WORK INSTRUCTIONS
Starting at the line that contains "1070x938 pixels. How" and ending at the line that contains "[x=62, y=322]", rewrite the material as a two-column CSV with the headers text and answer. Give one row for each text and its answer, put each in a single quoted field with line breaks turned into spaces, and leave the pictures out.

DATA SUPPLIED
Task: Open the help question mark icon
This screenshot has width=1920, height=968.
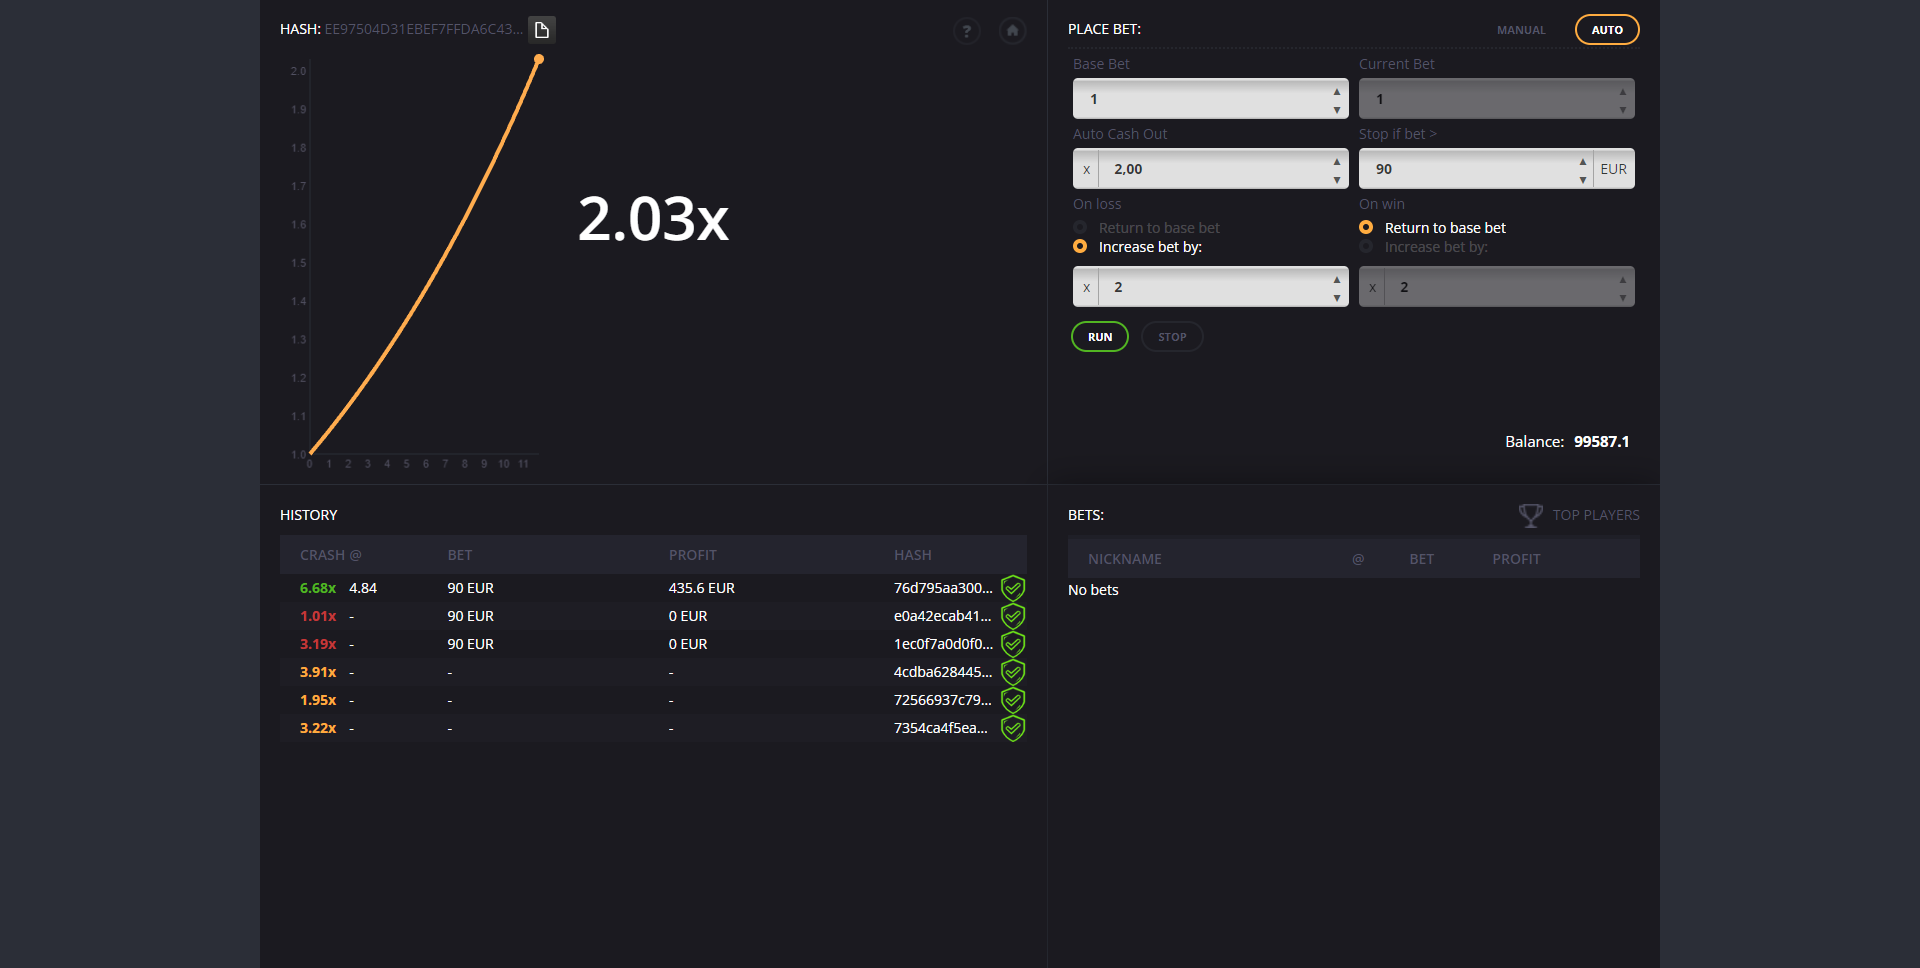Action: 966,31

* * *

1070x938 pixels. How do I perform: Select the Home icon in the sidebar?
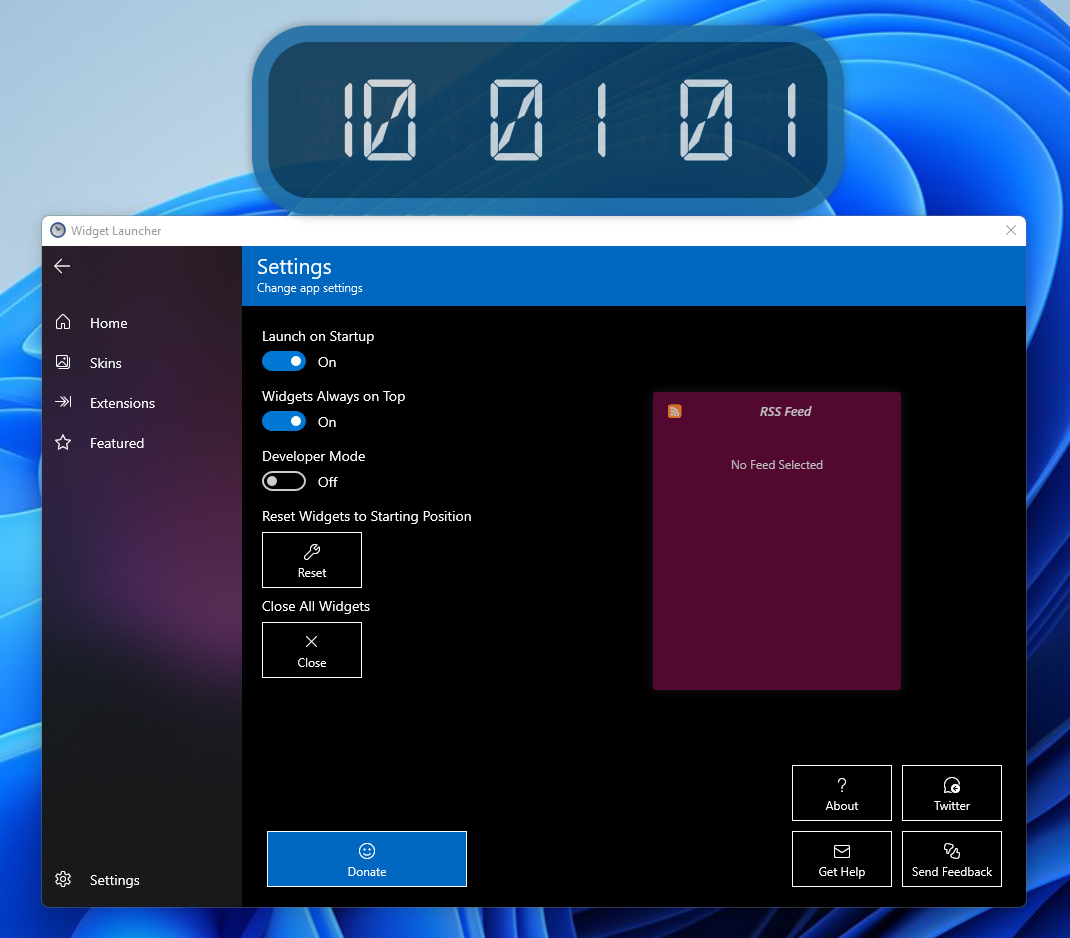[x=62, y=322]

CORRECT RESPONSE
text,answer
"1070x938 pixels. How do I perform: Select the Home icon in the sidebar?","[x=62, y=322]"